Click here to read a paper titled Role of Stream Ice on Fall and Winter Movements and Habitat Use by Bull Trout and Cutthroat Trout in Montana Headwater Streams.

An excerpt from the Conclusion: Complex mixes of habitat are needed to maintain suitable fall and winter habitat for stream resident bull trout and westslope cutthroat trout populations. Beaver ponds, deep pools, and submerged cover of large woody debris (LWD), boulders, and undercut banks are important components of this mix. Bull trout appear particularly susceptible to loss of habitat complexity. In the Bitterroot River drainage, bull trout are rare in watersheds with a high degree of disturbance (Clancy 1993) and without LWD or pools (Rich 1996). Shallow, wide streams not only lack suitable winter cover, but also promote subsurface ice formation (Chisholm et al. 1987; Brown et al. 1994). In degraded areas, activities that moderate fluctuations in winter stream temperature (i.e., riparian vegetation restoration) and that create deep water habitats (i.e., beaver reintroduction) may help alleviate poor winter habitat conditions.
It is a scientific paper, a dry read, but if you are interested in trout habitat, you will find it very informative, yet there is still much to learn about ice and trout survival.

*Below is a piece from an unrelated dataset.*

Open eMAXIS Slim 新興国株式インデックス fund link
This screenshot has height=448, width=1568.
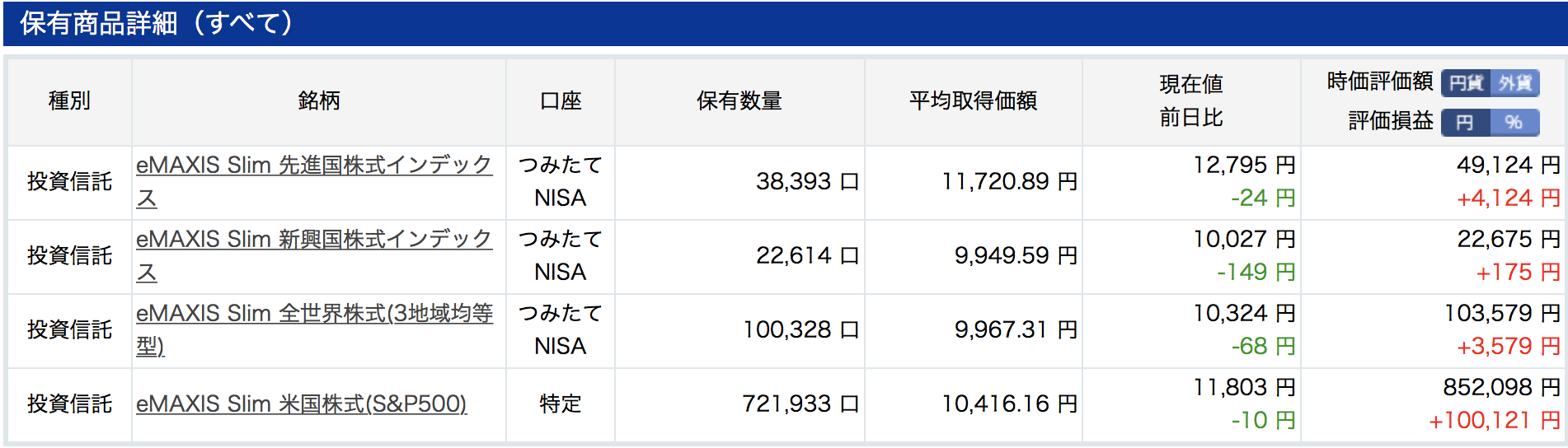coord(314,255)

debris taken from Sweathouse Creek

After I created this post, I remembered a photo I had taken on Sweathouse Creek in November. This is from the property that butts against Forest Service near the trailhead for Sweathouse Creek.

There is a county bridge (actually culverts topped with road gravel) across Sweathouse right here. These people just bought the chunk of land that is on both sides of the creek. They can access all of their land by the county bridge, but they wanted their own bridge. They got permission to build it. In the process, they are reaming out an area of the creek where they will are building a winding road and footings and a bridge.

You are seeing some of the woody debris and plant material that they have removed. I find it horrific that they did this. After reading the paper above, I am more disturbed about it. Just my opinion.


  1. I originally posted this photo as Sweathouse Creek. I had a brain cramp, it is the north fork of Bear Creek.

  2. Tim Baer at 5:26pm December 19 (from
    Do you think those poeple had a clue to the disruption of the eco-system they were causing? Or they just didn't care.
    When they sought permission to biuld the bridge from the county were they advised of all the problems they could cause for the habitat?
    I'm not advocating for the land owner, I'm just asking.
    If it were me, I would not have spent the $ on the new road or bridge. I would have found a way to make due with what I had.

  3. Our response to Tim:
    Tim, I don't know what they know or what they are thinking. Merle and I hike (using the county culvert as access) by their property at least a few times a week. One day, when they finally move in - the building process is taking over a year, I hope we can visit. I am interested in their views about their land, etc. They are probably very nice people who look at land ownership a bit differently than Merle and I do.